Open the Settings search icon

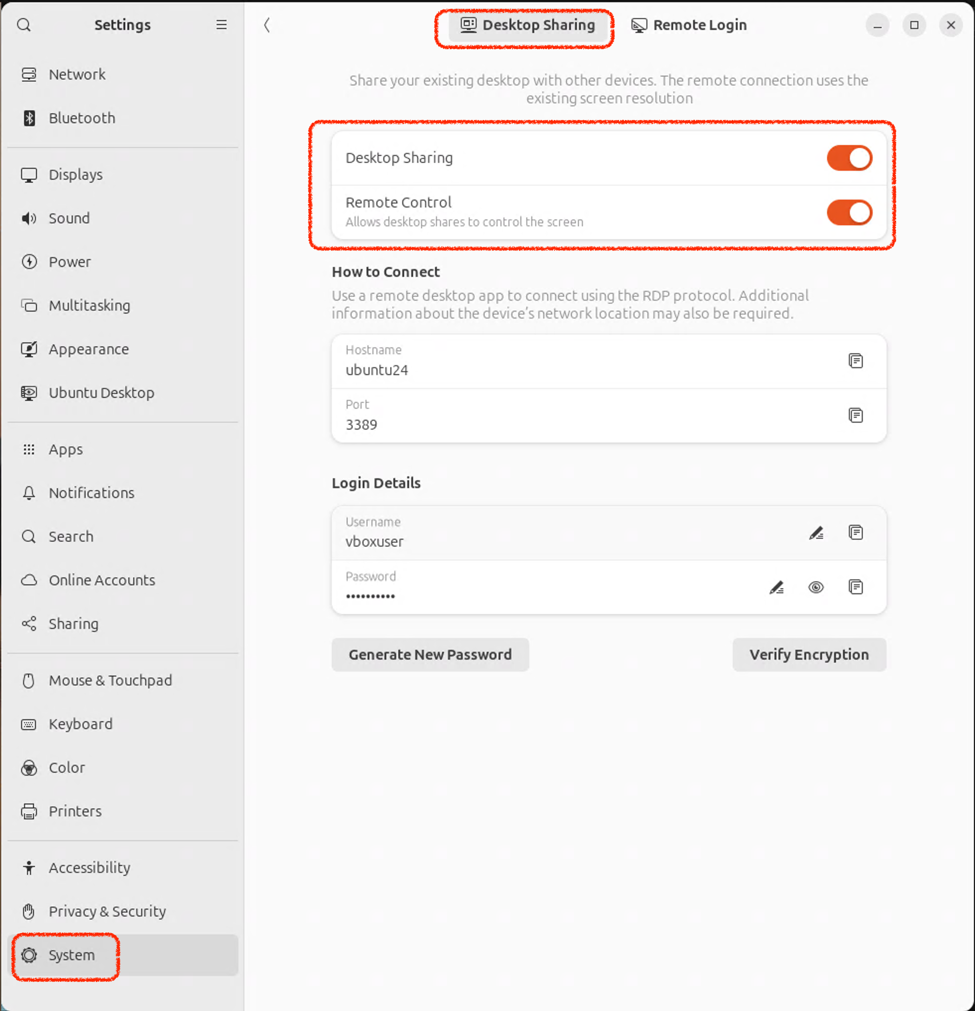click(x=24, y=25)
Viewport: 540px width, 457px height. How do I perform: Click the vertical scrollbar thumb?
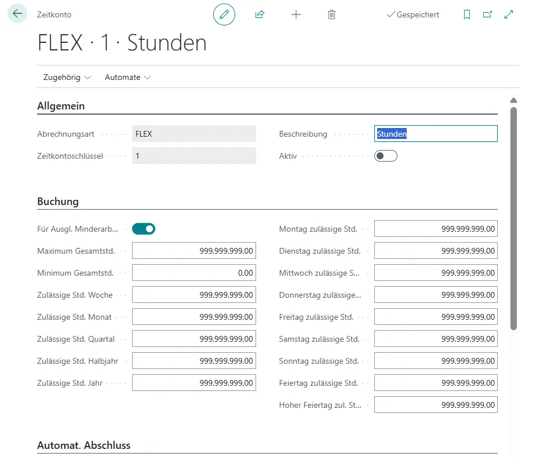point(513,217)
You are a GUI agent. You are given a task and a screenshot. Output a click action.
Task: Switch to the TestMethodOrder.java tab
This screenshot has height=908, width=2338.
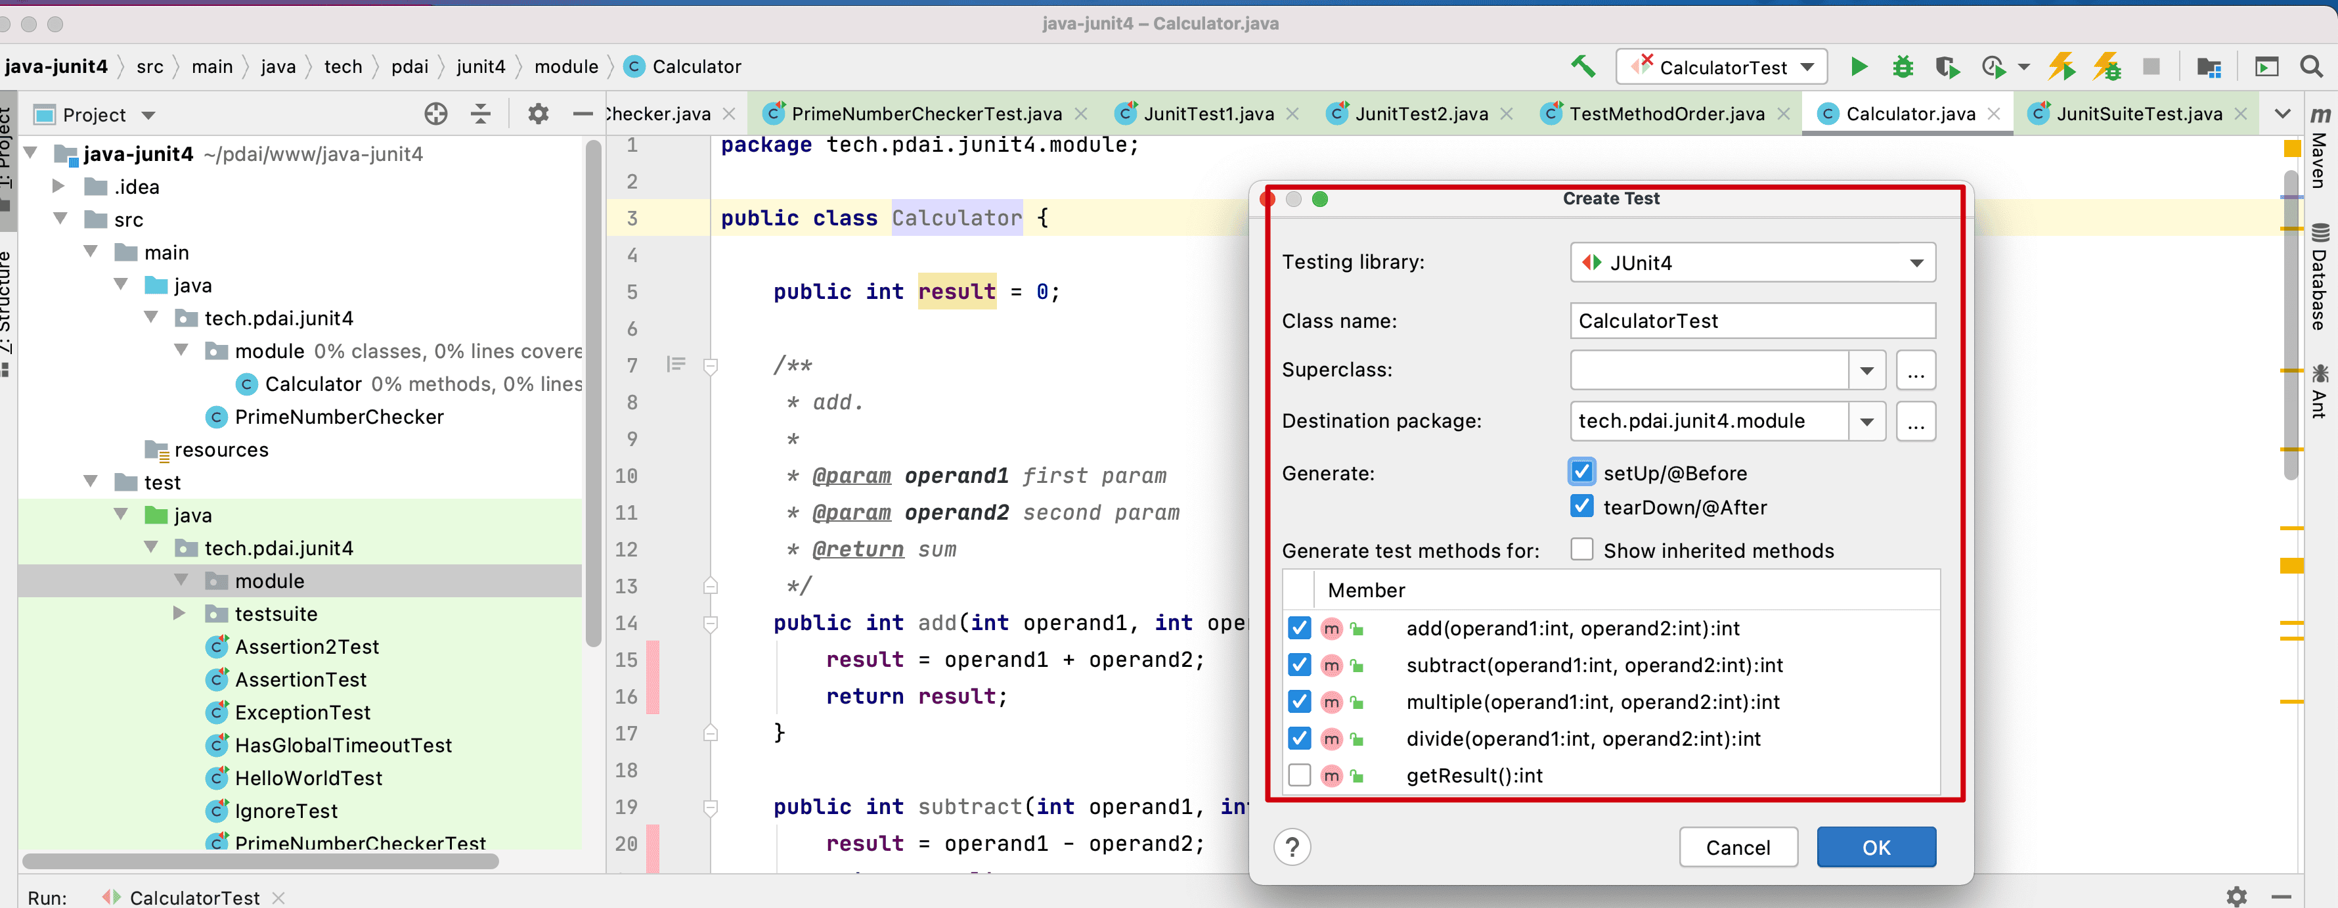point(1665,114)
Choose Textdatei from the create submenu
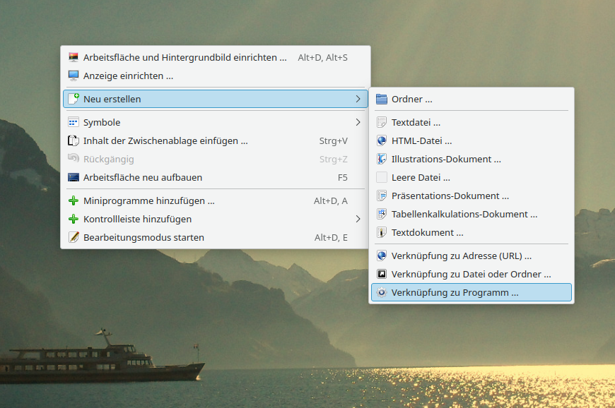 click(x=416, y=122)
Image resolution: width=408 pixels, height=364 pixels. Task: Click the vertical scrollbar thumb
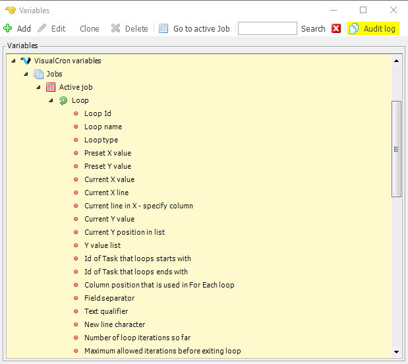[396, 148]
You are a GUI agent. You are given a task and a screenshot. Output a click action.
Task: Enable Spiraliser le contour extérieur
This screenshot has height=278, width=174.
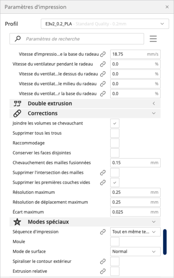(x=115, y=261)
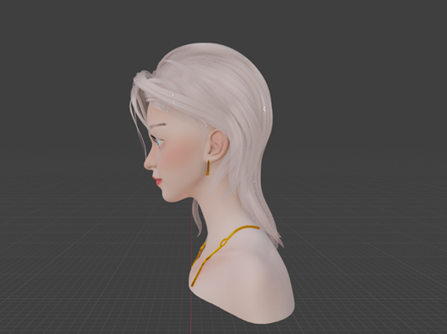The image size is (447, 334).
Task: Click the character's eyebrow
Action: tap(158, 125)
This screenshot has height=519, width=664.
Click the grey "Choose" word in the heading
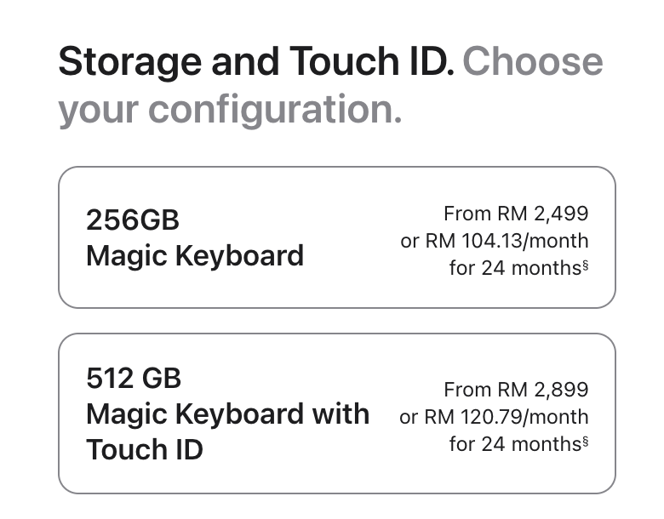tap(533, 62)
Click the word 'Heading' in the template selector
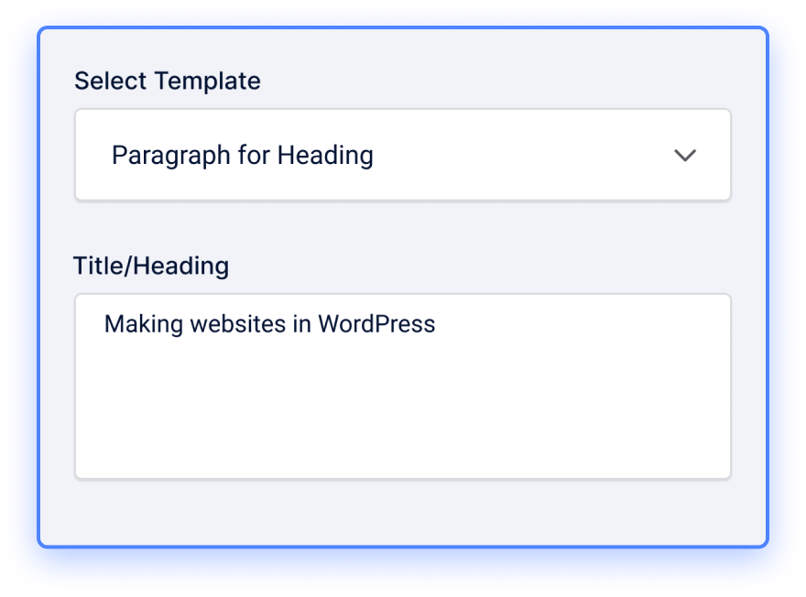The width and height of the screenshot is (806, 597). click(x=325, y=156)
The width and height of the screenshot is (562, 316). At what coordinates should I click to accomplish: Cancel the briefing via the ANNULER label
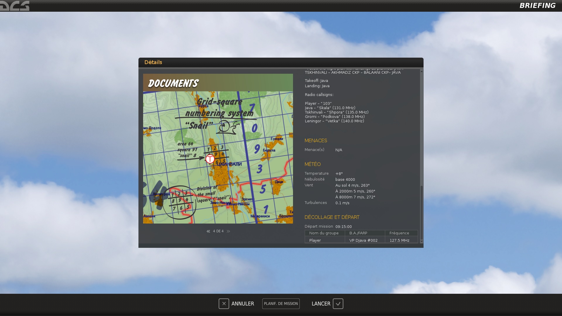coord(243,304)
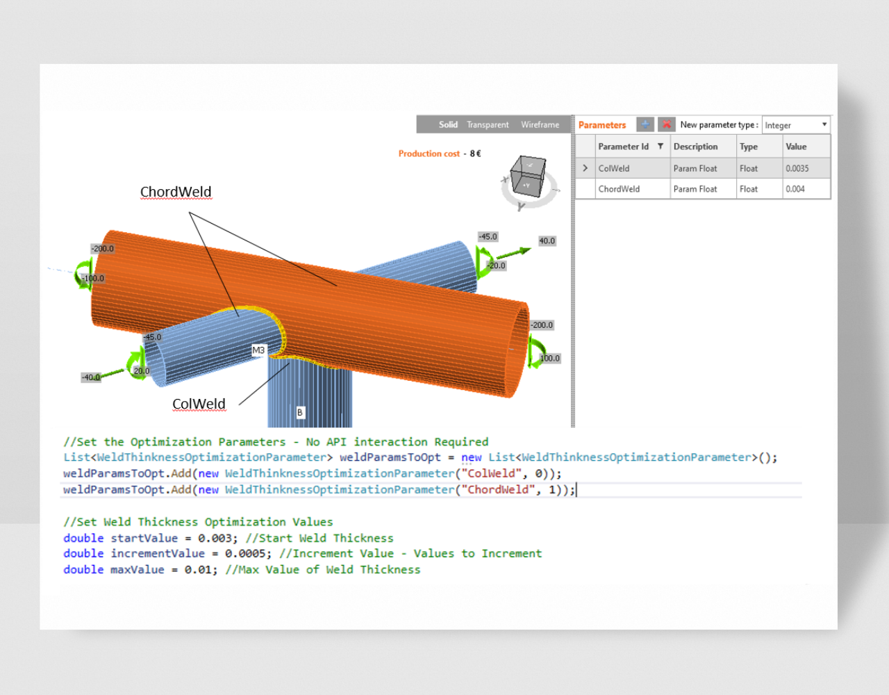Select the ChordWeld parameter row
Image resolution: width=889 pixels, height=695 pixels.
click(x=620, y=189)
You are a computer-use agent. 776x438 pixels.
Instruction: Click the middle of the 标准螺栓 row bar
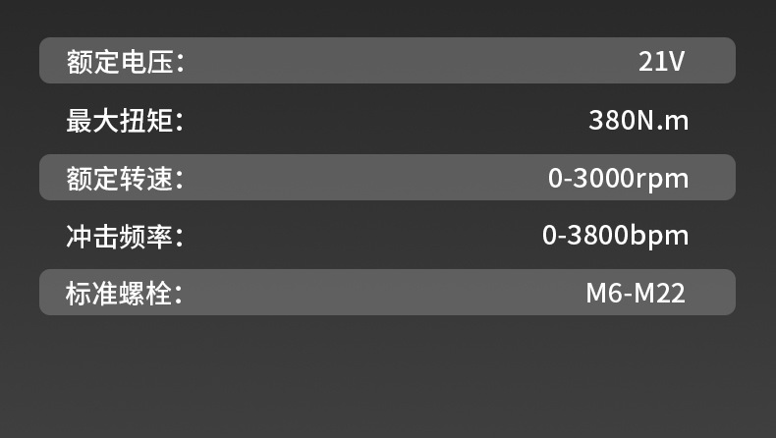[387, 292]
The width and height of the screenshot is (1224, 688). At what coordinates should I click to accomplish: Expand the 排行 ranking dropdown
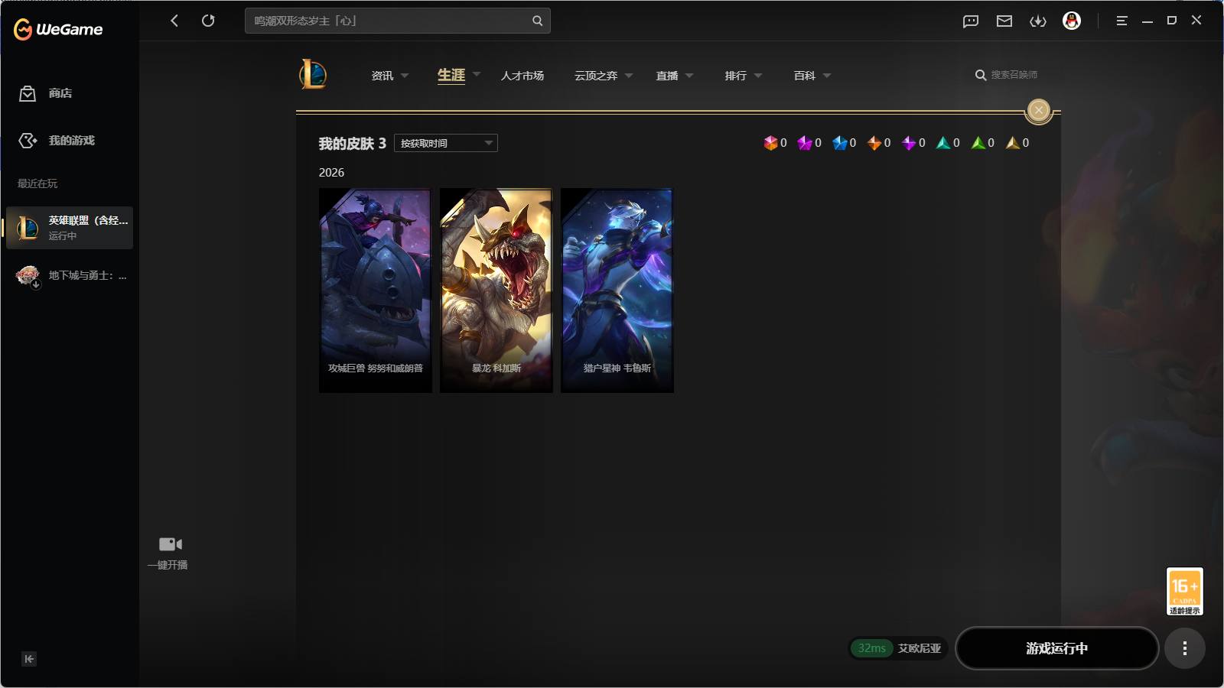(743, 76)
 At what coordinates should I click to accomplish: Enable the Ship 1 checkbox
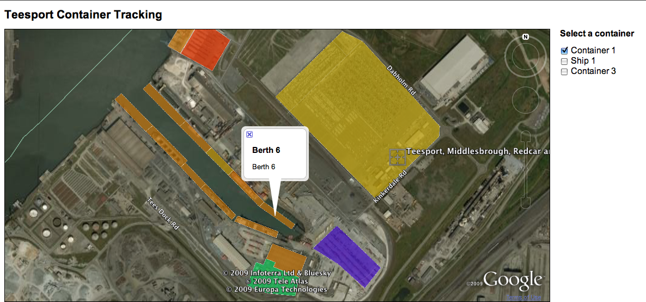click(x=564, y=61)
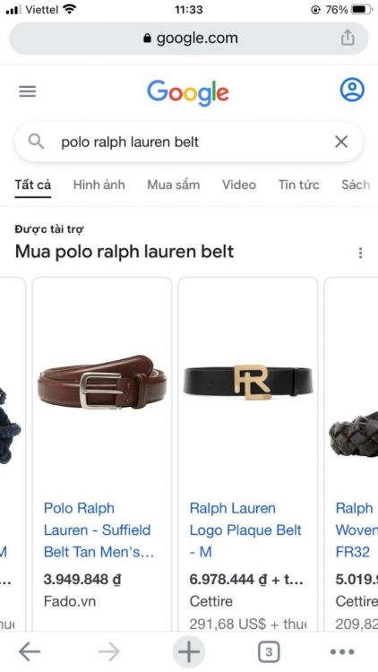The image size is (378, 672).
Task: Tap the google.com address bar
Action: pos(189,39)
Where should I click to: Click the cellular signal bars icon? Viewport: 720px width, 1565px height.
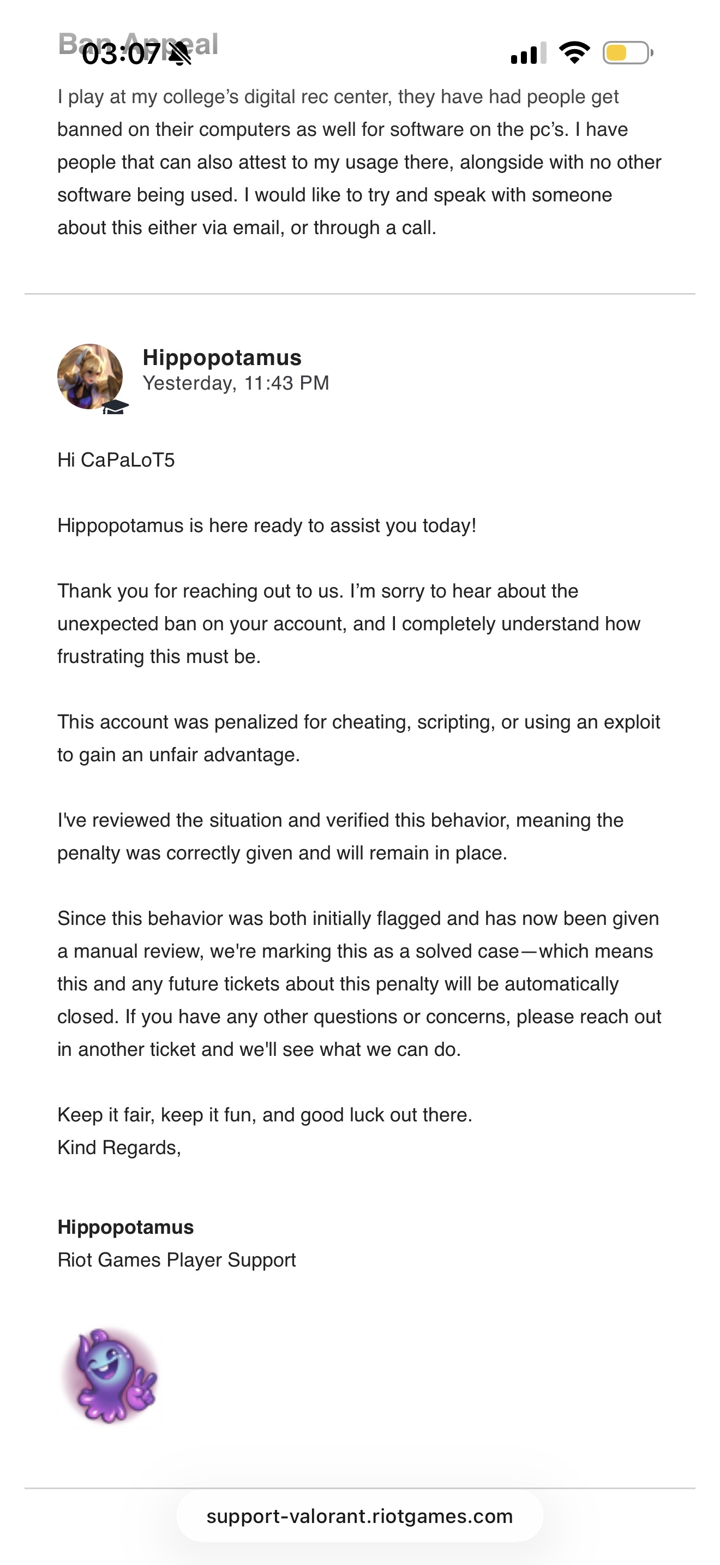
- - - - -
* [TASK INSTRUCTIONS]: Copy out all of the data above word for word, keeping every line but leaving out the pictures.

* [EXERCISE RESULT]:
Open the Settings search icon

click(x=24, y=25)
Viewport: 540px width, 457px height. How do I perform: Click the vertical scrollbar thumb?
point(513,217)
You are a GUI agent. You are given a task and a screenshot. Output a click action.
Task: Switch to the TestMethodOrder.java tab
This screenshot has height=908, width=2338.
point(1665,114)
Choose Textdatei from the create submenu
 click(x=416, y=122)
Image resolution: width=408 pixels, height=364 pixels. Task: Click the vertical scrollbar thumb
[396, 148]
You are a GUI agent. You are given a task and a screenshot. Output a click action.
Task: Enable Spiraliser le contour extérieur
This screenshot has height=278, width=174.
(x=115, y=261)
The image size is (447, 334).
Task: Click the character's eyebrow
Action: tap(158, 125)
This screenshot has height=519, width=664.
Click the grey "Choose" word in the heading
tap(533, 62)
Click the word 'Heading' in the template selector
The width and height of the screenshot is (806, 597). click(x=325, y=156)
The width and height of the screenshot is (562, 316). At what coordinates should I click to accomplish: Cancel the briefing via the ANNULER label
coord(243,304)
Select the ChordWeld parameter row
Image resolution: width=889 pixels, height=695 pixels.
click(x=620, y=189)
You are a computer-use agent. 776x438 pixels.
Instruction: Click the middle of the 标准螺栓 row bar
[387, 292]
The width and height of the screenshot is (1224, 688). At what coordinates should I click to accomplish: Expand the 排行 ranking dropdown
(743, 76)
 At what coordinates should I click to accomplish: Enable the Ship 1 checkbox
click(x=564, y=61)
The image size is (378, 672).
Task: Tap the google.com address bar
Action: pos(189,39)
Where should I click to: Click the cellular signal bars icon? Viewport: 720px width, 1565px height.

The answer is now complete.